During these years the hope and intention of erecting more suitable premises for the work was always before the congregation, and Mr. W. B. Barr had bought from the Deacons' Court our iron church and then presented it to them on condition that it would be used in our Mis­sion district. It had not been possible, however, to obtain a suitable site for it, and in consequence the church was sold and the price obtained for it, £319, was given by Mr. Barr to the fund for building permanent mission premises. The foundation stone of the premises in West Scotland Street was laid by Mrs. Barr on 15th September, 1888, and an interesting booklet containing a full account of the proceedings and the addresses given on that occasion has been preserved. By that time the Mission Church had had 181 communicants on its roll and the Sabbath School had 45 teachers and 439 scholars. The site and buildings together cost about £4000.
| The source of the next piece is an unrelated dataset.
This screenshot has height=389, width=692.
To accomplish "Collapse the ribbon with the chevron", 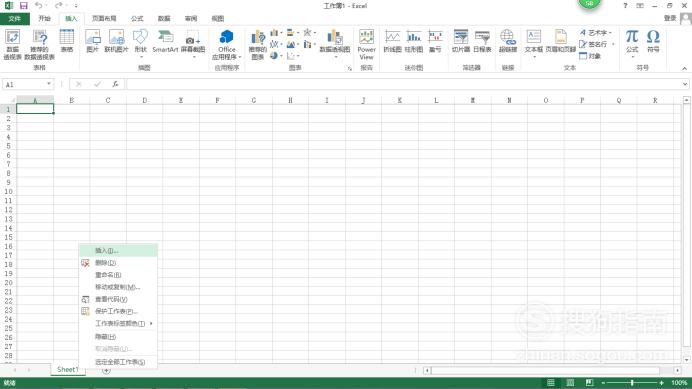I will click(684, 68).
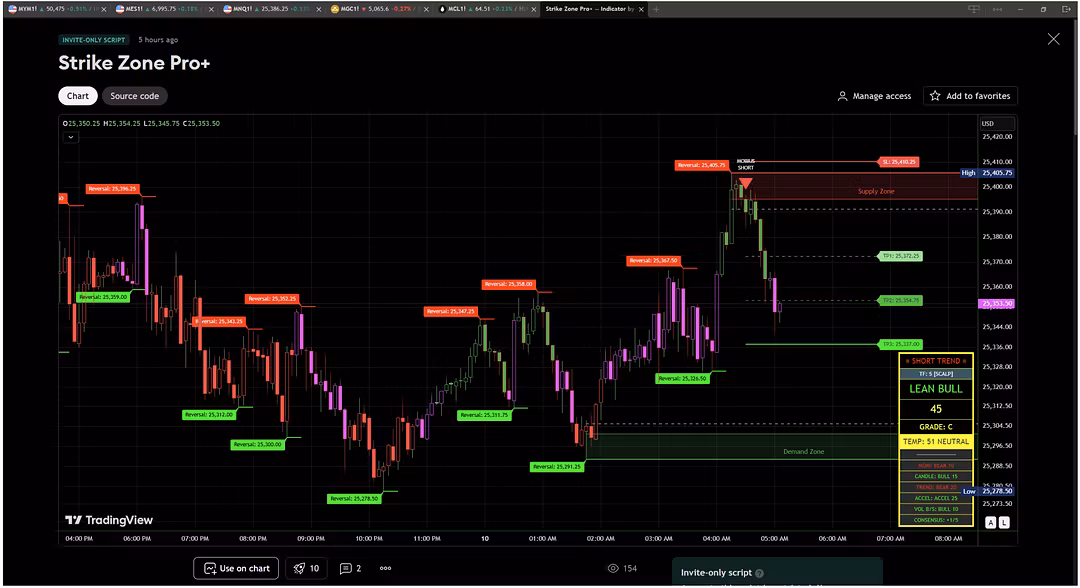Open the three-dot more options menu
The height and width of the screenshot is (588, 1080).
pyautogui.click(x=386, y=568)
For several years the work consisted of a Sabbath Morning Meeting for children, which afterwards became a branch of the Foundry Boys' Society; Bible Classes and Sabbath School; and Sabbath Evening Evangelistic Service. During the week there were a Mothers' Meeting (presided over for a long time by Mrs. Wells), Savings Bank, Lending Library with about 700 volumes, Thursday Evening Fellowship Meeting, Band of Hope, and Saturday Evening Gospel Temper­ance Meeting. In December, 1883, the Presbytery had granted leave to dispense the Sacraments in the Mission premises.

In January, 1892, the Session received a deputation from the Presbytery, who urged that consideration be given to a suggestion that the Mission be raised to the status of a sanctioned charge. It was agreed, however, that the time for such a step was not yet ripe, and nothing was done in this direction until December, 1899, when it was agreed to request the next General Assembly to sanction the proposal. West Scotland Street Church was the last charge sanctioned before the Union of the Free and United Presbyterian Churches, and Mr. James Pollock, who had been Missionary during the year, was unanimously called as the first Minister. He was ordained and inducted on 25th October, 1900. It had been agreed by our Church that the buildings would be handed over to the new congregation, and we further agreed to assist financially for a number of years and to provide workers.
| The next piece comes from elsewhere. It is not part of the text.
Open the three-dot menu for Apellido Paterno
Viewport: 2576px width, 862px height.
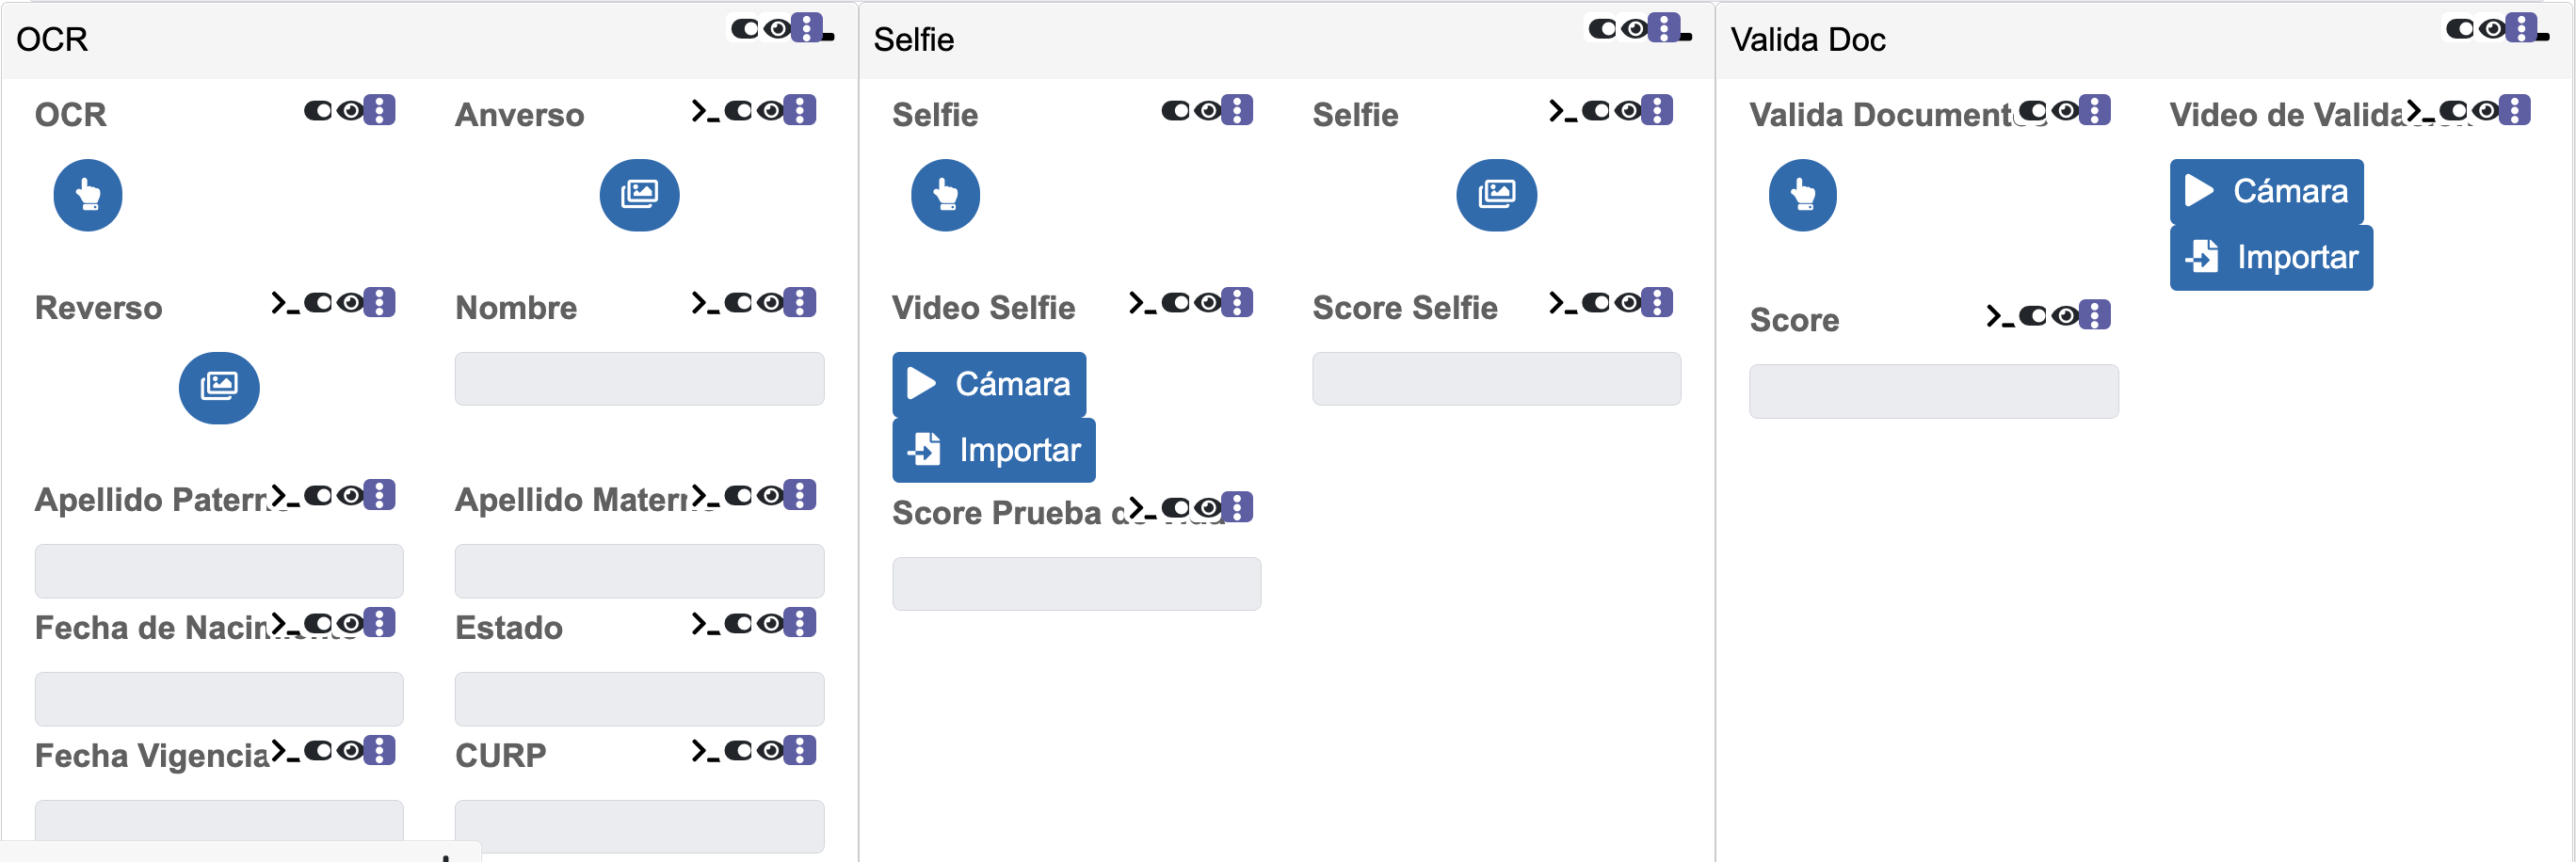[x=379, y=495]
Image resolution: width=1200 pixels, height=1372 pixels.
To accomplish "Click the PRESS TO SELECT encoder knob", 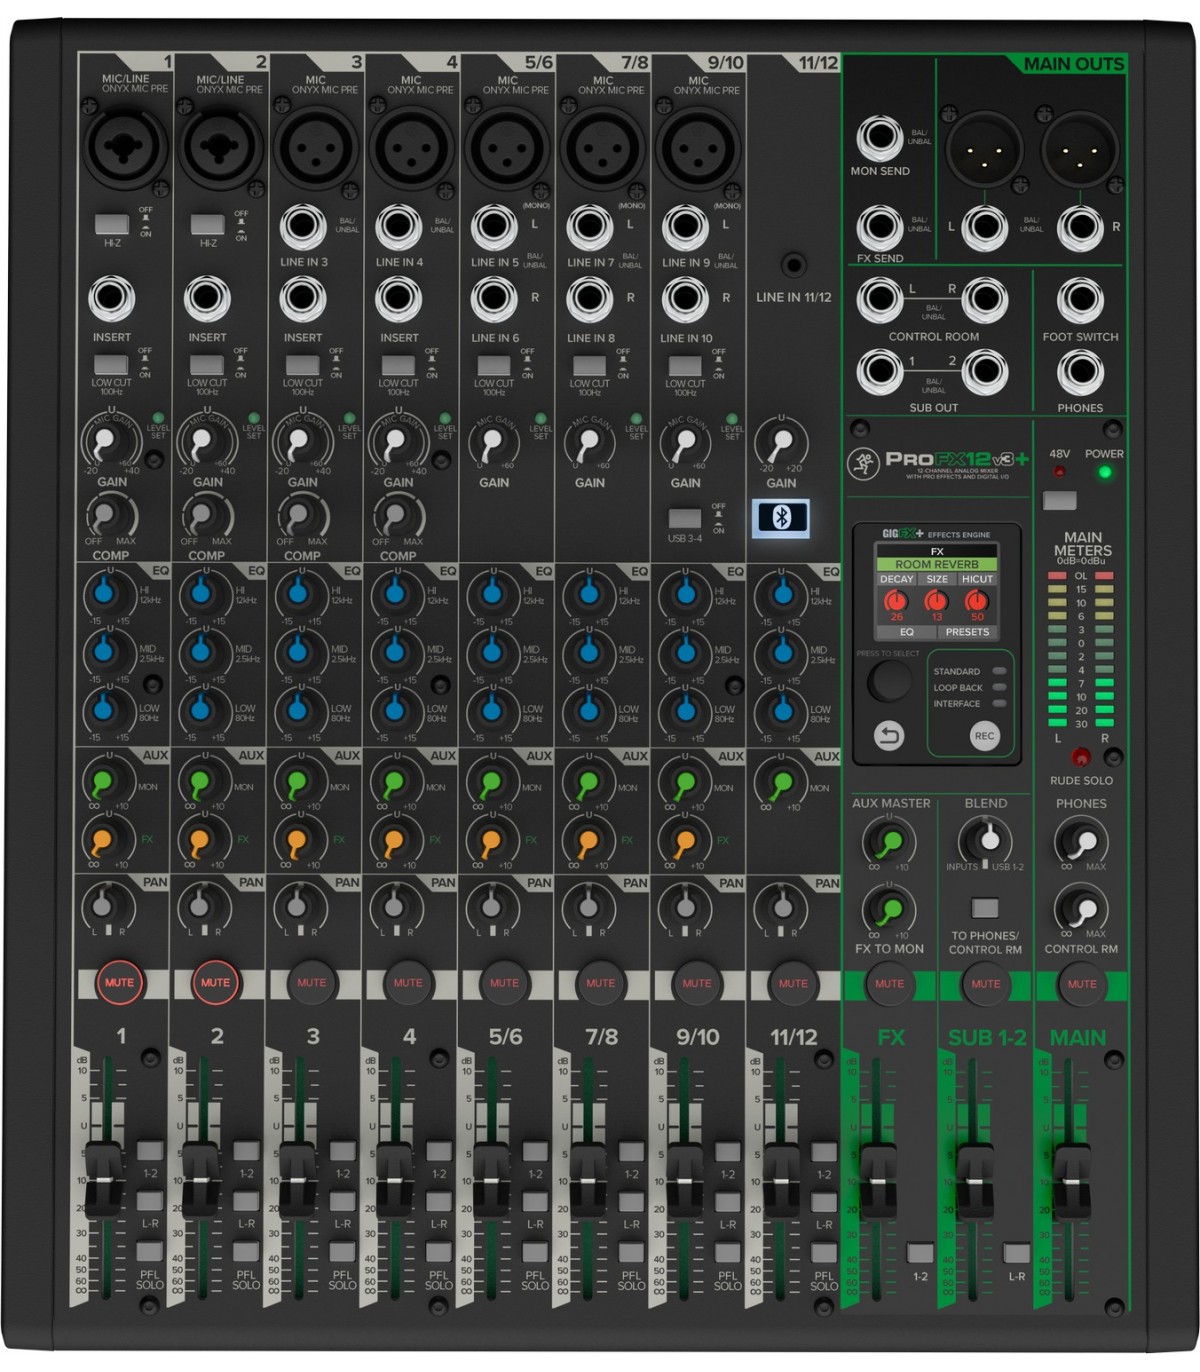I will (889, 680).
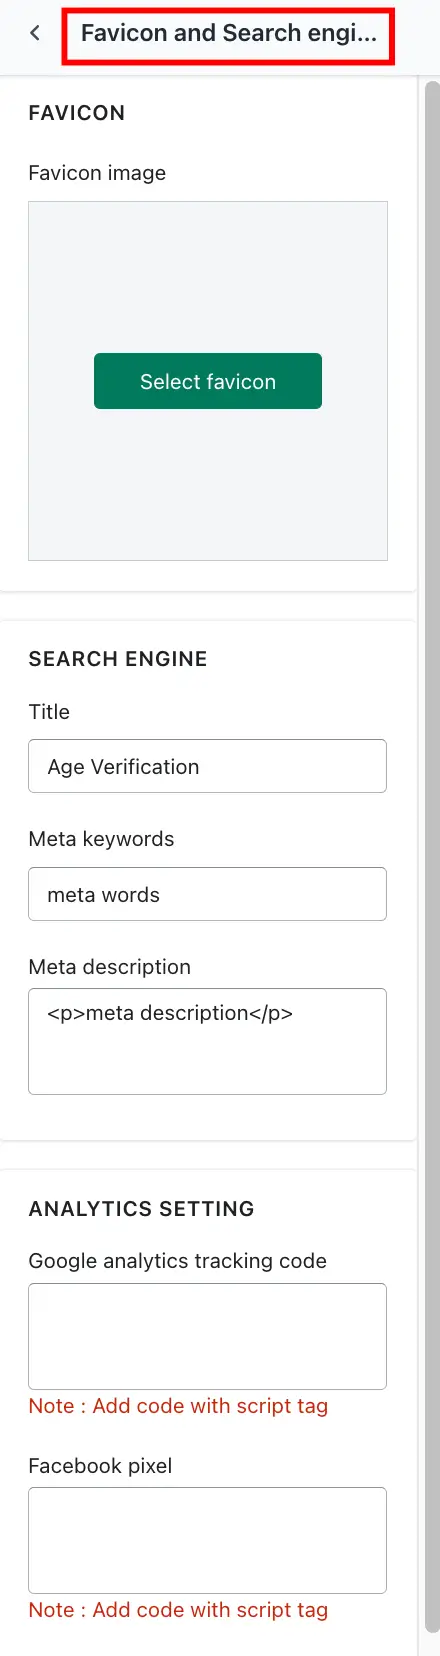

Although successful as a Mission, West Scotland Street never was successful as a Church, and when in 1917, the Rev. Edward Brown resigned the pastorate on receiving a call to Annbank there ensued long and anxious deliberations with the Presbytery's Home Mission Committee as to its future. We offered at that time to take the Church over as a Mission, which in effect it had always been in spite of its name, but the Presbytery favoured a union with Kinning Park United Free Church. This union was consummated in 1919, and the premises became the property of the new Church,. By invitation our members continued to take a large share of the work and were represented on the Joint Mission Board which supervised the work, In 1922 it became necessary to carry out extensive repairs on the premises, which had become unfit for occupation, but Kinning Park United Free Church did not see their way to undertake the cost of the alterations, After many negotiations our congregation agreed to the buildings becoming once more our own property and to reconstruct them for the purpose of again carrying 'on our Mission, The Congregational Meeting at which this decision was come to was held on 2nd March, 1924 - a few days after Dr. Wells's death, and in view of his long connection with the work and his intense interest in Home Missions it was agreed that the Mission be a memorial to him and be known as "The James Wells Memorial Mission,"

The reconstructed premises were opened on Friday, 1st May, 1925, when Mrs. Macphail unveiled a Bronze Memorial Tablet bearing the following inscription :-

THE JAMES WELLS MEMORIAL MISSION

RECONSTRUCTED 1924

AND DEDICATED TO THE MEMORY OF

THE REV. JAMES WELLS, D. D.

POLLOKSHIELDS WEST UNITED FREE CHURCH,

 

Our Mission offers to our people, and especially to the young, a fine field for service, and those in charge of the various agencies will gladly receive offers to help, May our Mission be worthy of the name it bears and witness many triumphs of the mighty grace of God.